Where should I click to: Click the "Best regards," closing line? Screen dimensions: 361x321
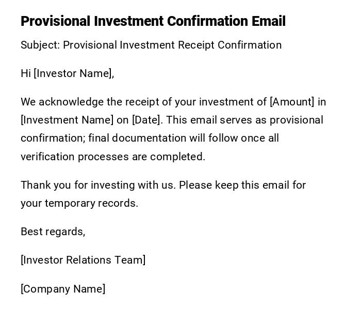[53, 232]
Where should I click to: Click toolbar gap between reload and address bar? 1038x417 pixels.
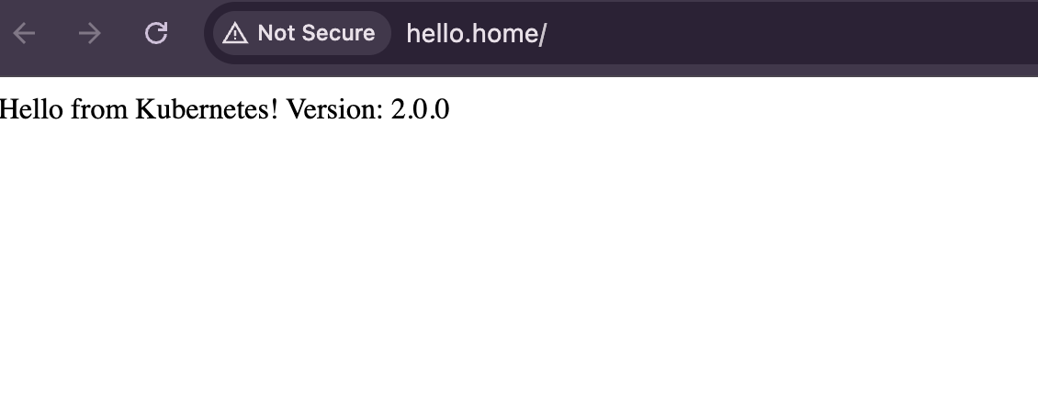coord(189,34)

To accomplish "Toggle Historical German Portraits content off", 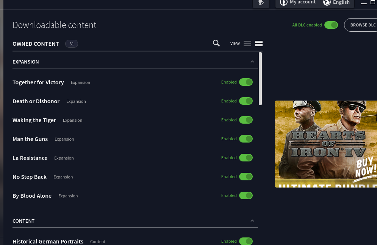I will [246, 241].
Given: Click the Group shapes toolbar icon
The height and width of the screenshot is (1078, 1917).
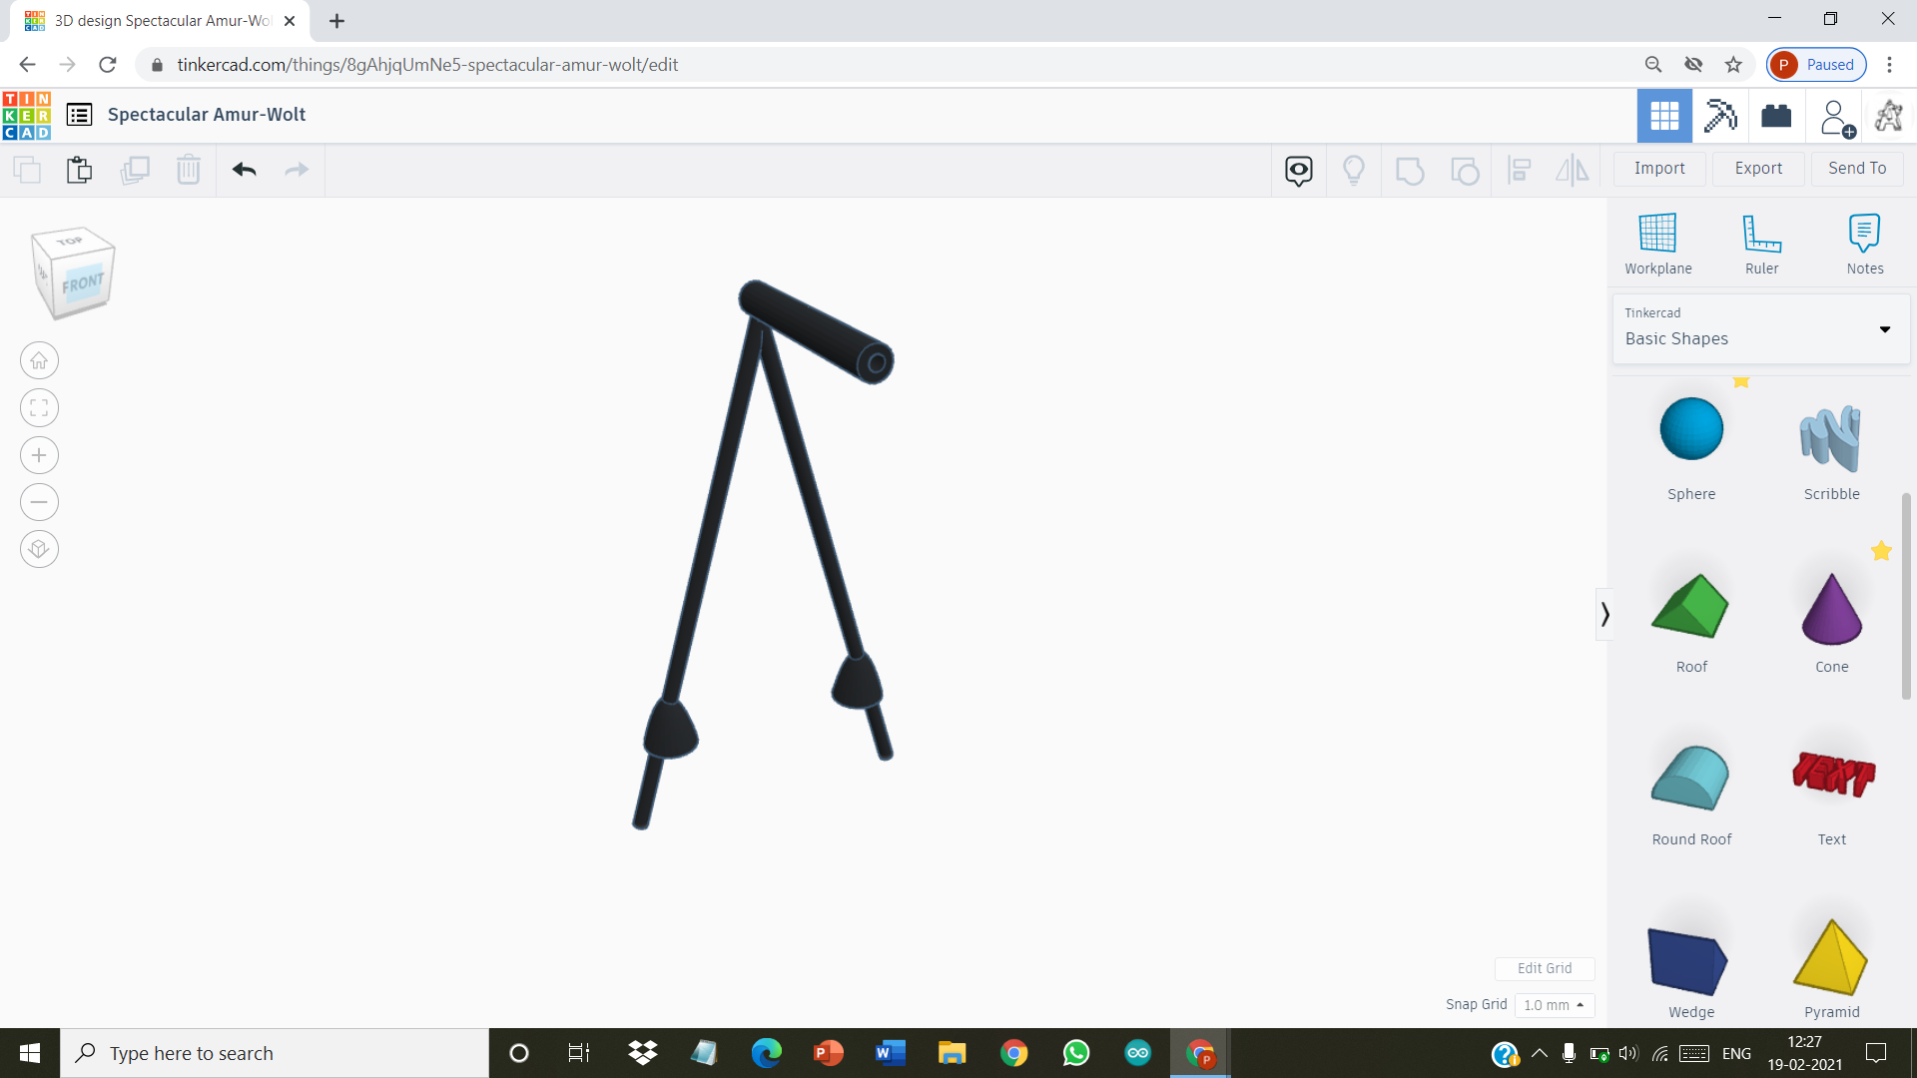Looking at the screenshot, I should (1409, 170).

* _THE REQUEST_: How many of the lines above contain "Click", matching case? Reply with the number only.

* _RESULT FOR THIS TASK_: 3